This workflow has been created to run large SA2 within memory on the VDI and uses pre-tiled SA2 polygons as an input. Once the monthly tabulation script is complete the workflow reads the tabulated results and calculates annual results and quality metrics. 

**Requirements**

A shapefile that contains **tiled** SA2 polygons. The Intersect tool in ArcGIS was used to break the large (>20 000 km2) SA2 into Australian Albers 100 km by 100 km tiles.

You need to run the following commands from the command line prior to launching jupyter notebooks from the same terminal so that the required libraries and paths are set:

`module use /g/data/v10/public/modules/modulefiles`

`module load dea/20181213`


**Background**

Data from the Landsat 5,7 and 8 satellite missions are accessible through Digital Earth Australia (DEA). The code snippets in this notebook will let you retrieve and tabulate the FC data stored in DEA.


**How to use this notebook**

A basic understanding of any programming language is desirable but one doesn't have to be an expert Python programmer to manipulate the code to get and display the data.This doc applies to the following Landsat satellites, Fractional Cover bands and the WOfS dataset:

- Landsat 5
- Landsat 7
- Landsat 8
- PV - Photosythetic vegetation
- NPV - Non-Photosythetic vegetation
- BS - Bare Soil
- UE - Unmixing Error
- Water Observations from Space (WOFs)
- WOfS Feature Layer (WOFL)

**Bugs still to fix**
-  NA

**Errors or bugs**

If you find an error or bug in this notebook, please contact erin.telfer@ga.gov.au.


## 1. Import Libraries

In [None]:
%matplotlib inline

from datetime import time, datetime
import os.path

from matplotlib import pyplot as plt
import pandas as pd
import numpy
import csv
import xarray as xr
import rasterio
import rasterio.features
import fiona
from datetime import datetime
import dask
from dask.delayed import delayed
from dask.distributed import LocalCluster, Client
import tempfile

import datacube
from datacube import Datacube
from datacube.virtual import construct, construct_from_yaml
from datacube.utils.geometry import CRS

In [None]:
#What years are you interested in?
start_year = 2015
end_year = 2017

#Enter input batch details to help track each run of the code
initials = 'ET' #initial of the person running the code
batch_sa2_size = '20000_to_30000km2' #if you have split the SA2 into smaller subsets of data by size, add size range
run_date = '16Aug19' #the date today
run_notes = 'Rerun of SA2 between 20,000 to 30,000 km2 for the date range 2015 to 2017' #a brief note to describe the run

## 2. USER INPUT

## 3. Set directory and shapefile details

In [None]:
#Set folder location and the name of the "tiled" shapefile
shapefile_path = '/g/data/r78/ext547/abs/input/SA_2016_clipped_albers_3577_allSA2.shp'
#Set output folder
output_path = '/g/data/r78/ext547/abs/output/'
#Save variable name for output csv
name_of_output_file =f'tabulate_FC_{run_date}_{batch_sa2_size}_{start_year}_{end_year}'

In [None]:
#Years of interest are saved in expected format
time_range = (str(start_year), str(end_year))
print(time_range)

## 4. Set up a local dask cluster
Some calculations take more memory than is available on a system.  By breaking the data up into chunks, we can chain a sequence of operations together, and work on the data a small piece at a time.

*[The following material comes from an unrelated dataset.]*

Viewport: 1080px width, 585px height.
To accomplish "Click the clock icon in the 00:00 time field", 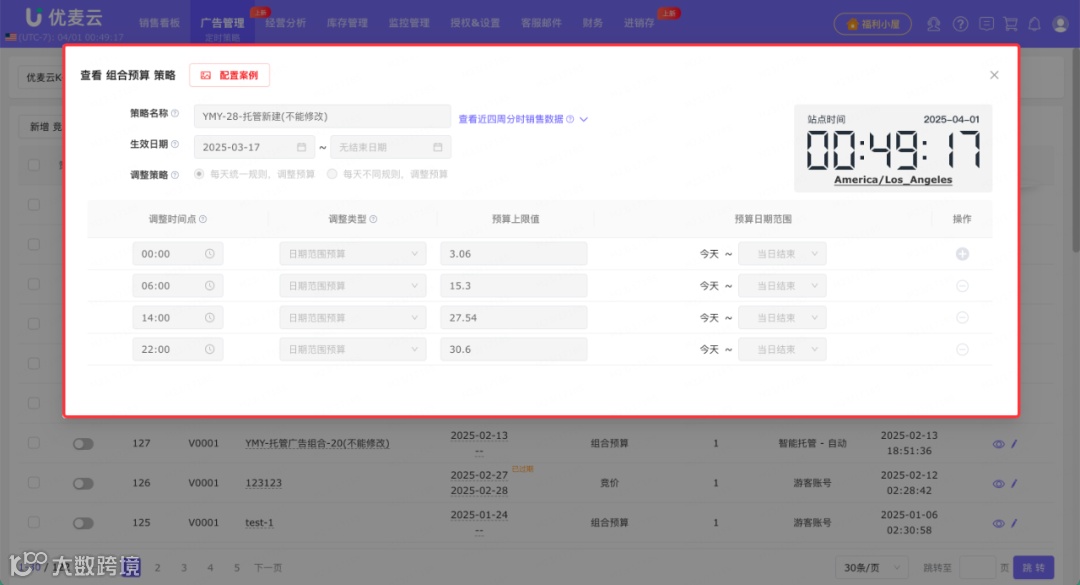I will [x=212, y=253].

This lets several processes work at the same time, and manage total memory usage for the calculations.

In more advanced setups, we can distribute the work across multiple computers, using all of their memory and CPU power.

* We set `n_workers` to be the number of worker applications we want to run in the background, doing the processing of the chunk-based steps we have chained together.
* The `mem_per_worker` setting defines how much memory at most is available to each of the workers.
* `chunk_size` sets the width and height of the chunk in pixels of the size will break up the data into.

VDI has 8 CPUs available, and a total of 32GB of memory, but you will typically be sharing those with several (2-10) other users.   

In [None]:
#Set up dask cluster
n_workers = 7
threads_per_worker=1
mem_per_worker = 8e9  # 8e9 is 8GB (8,000,000,000 bytes)
by_slice=True
chunk_size = {'time': 1, 'x': 2000, 'y': 2000}

In [None]:
cluster = LocalCluster(local_dir=tempfile.gettempdir(), 
                       n_workers=n_workers, 
                       threads_per_worker=threads_per_worker,
                       memory_limit=mem_per_worker)
client = Client(cluster)
dask.config.set(get=client.get)
client

We also get a dashboard to see how the system is running, by clicking the link above after the cell has been run.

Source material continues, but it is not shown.